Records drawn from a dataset
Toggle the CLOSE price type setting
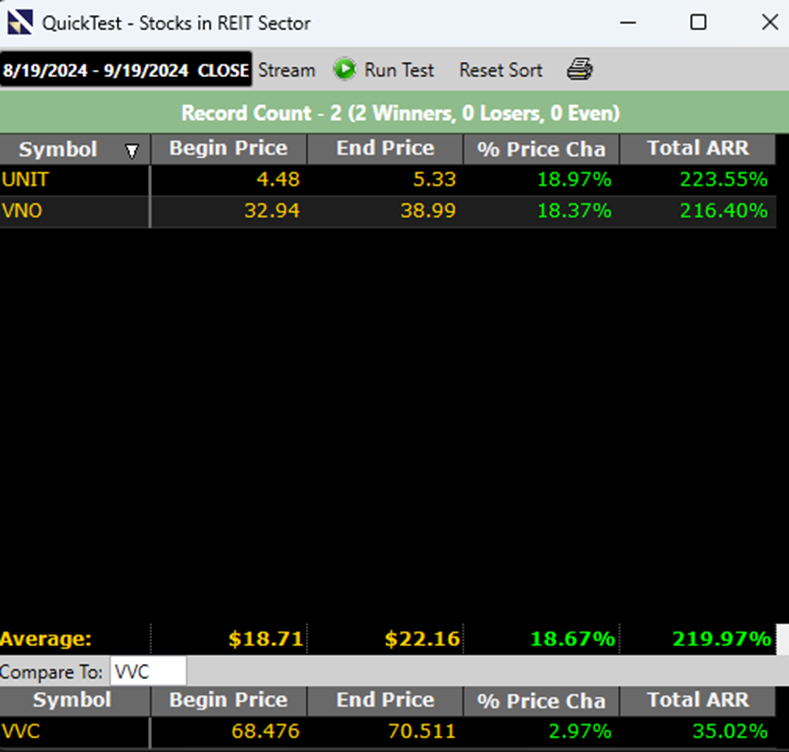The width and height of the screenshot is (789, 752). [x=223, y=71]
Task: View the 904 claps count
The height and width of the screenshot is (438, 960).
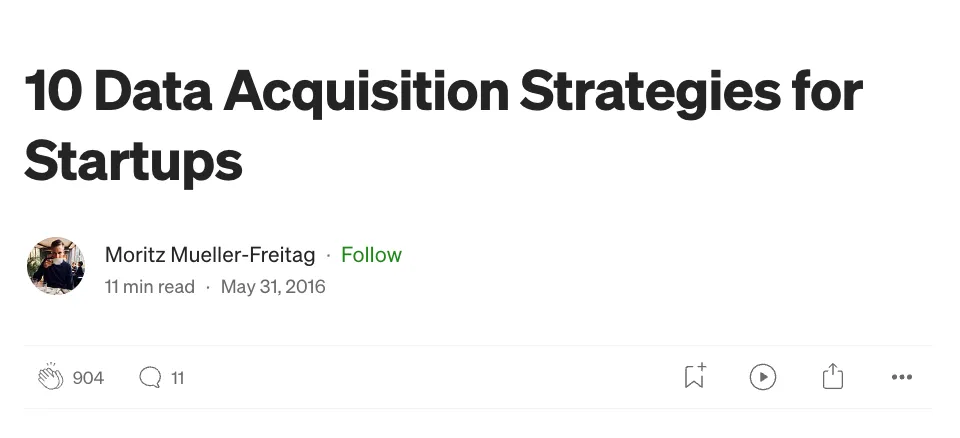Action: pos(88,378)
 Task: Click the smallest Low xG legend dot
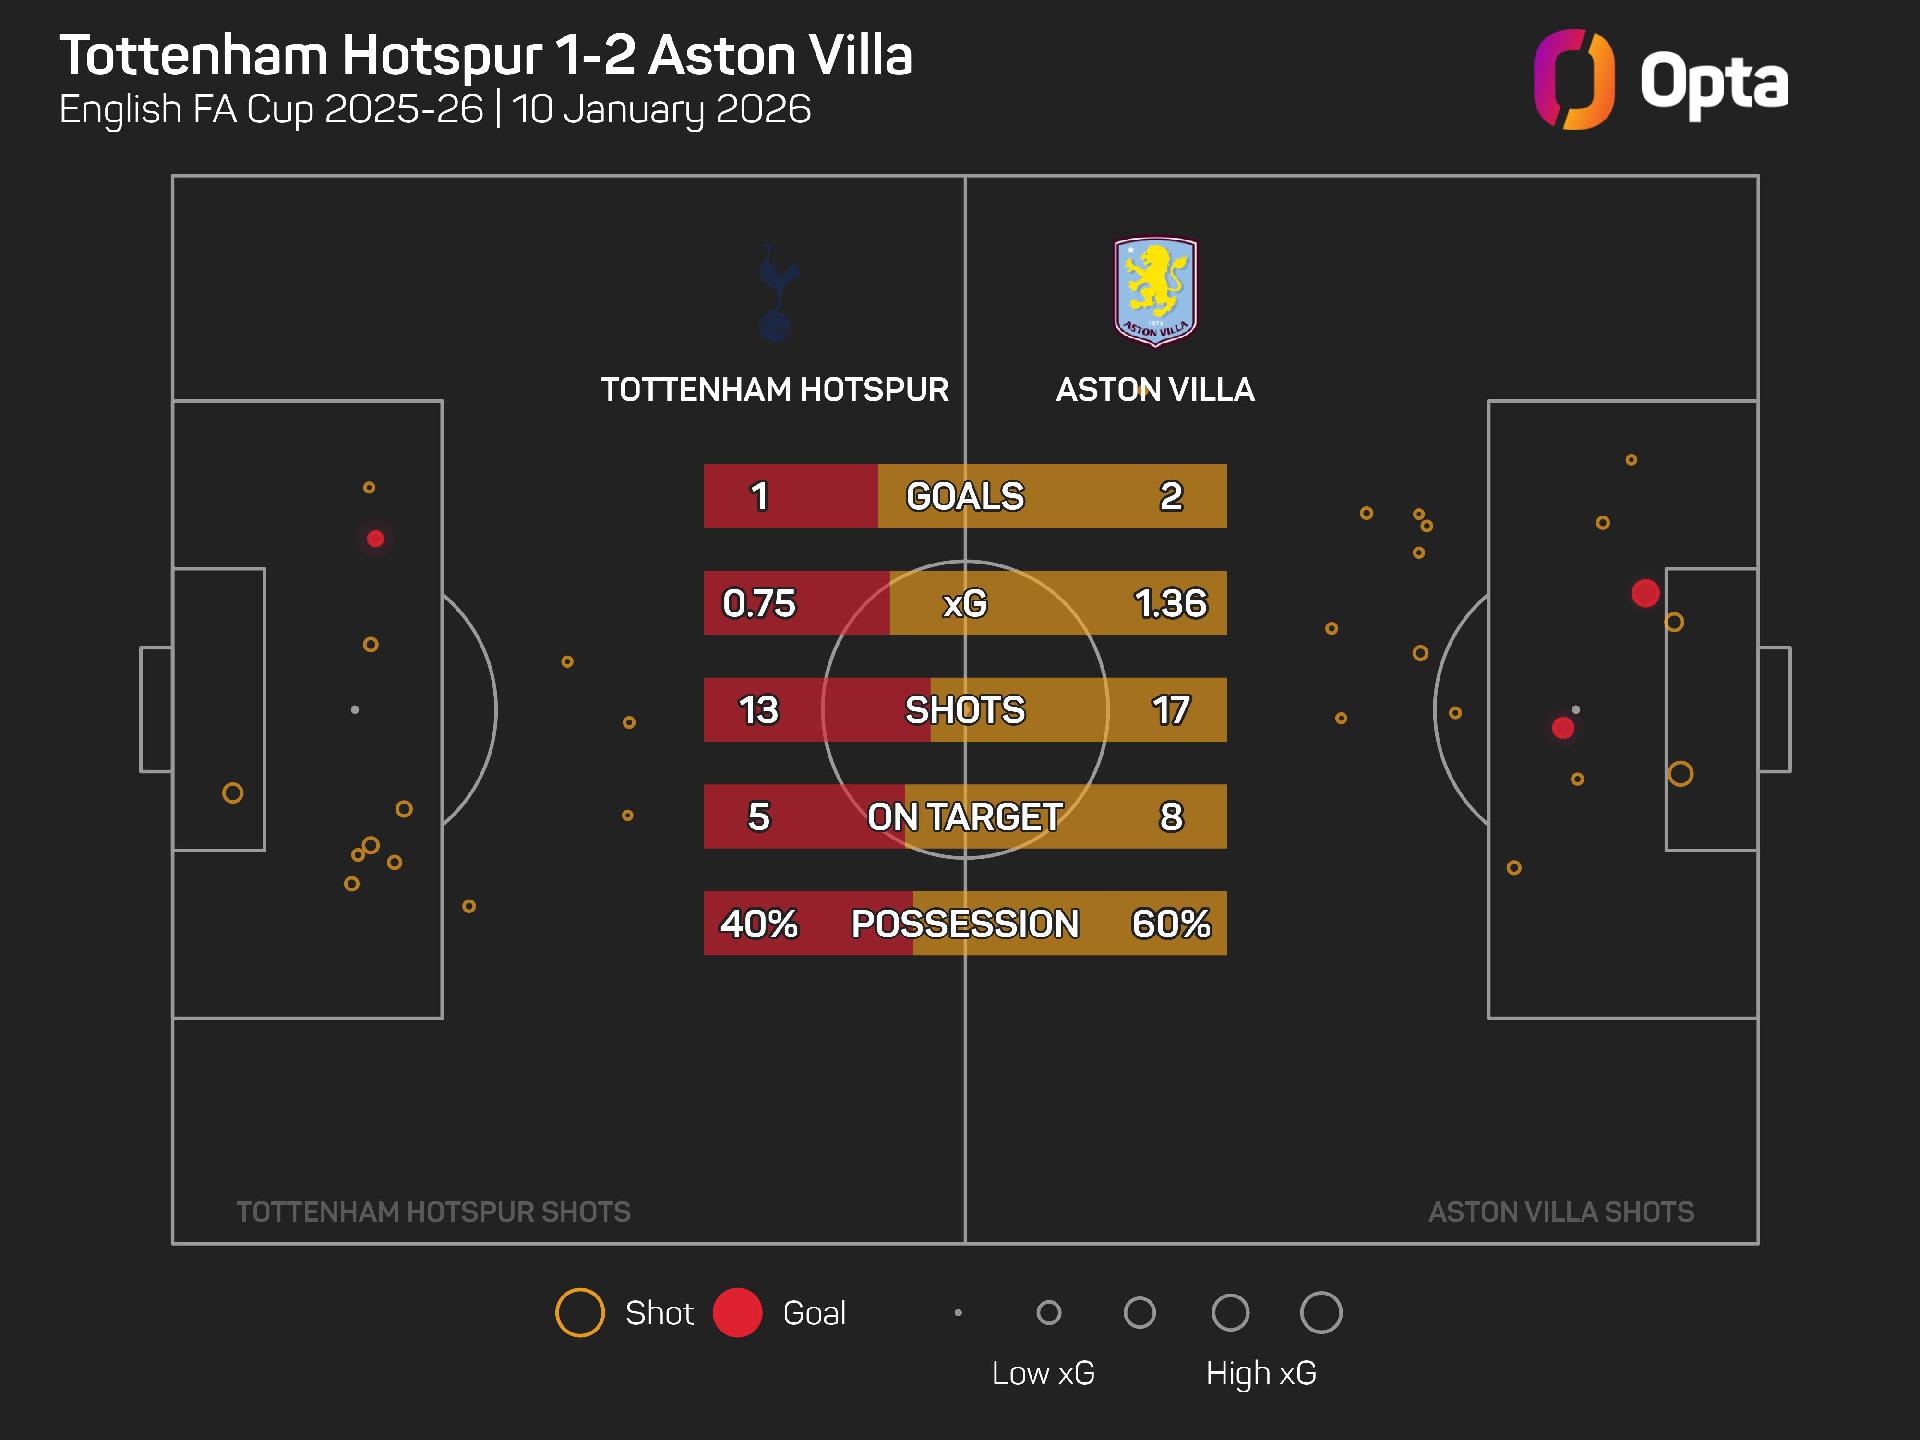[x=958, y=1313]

- [Exercise instructions]: Go through the entries above and write them out again exactly, images left behind.

- [Result of the task]:
Toggle the CLOSE price type setting
The width and height of the screenshot is (789, 752). [x=223, y=71]
Task: View the 904 claps count
The height and width of the screenshot is (438, 960).
Action: pos(88,378)
 Task: Click the smallest Low xG legend dot
[x=958, y=1313]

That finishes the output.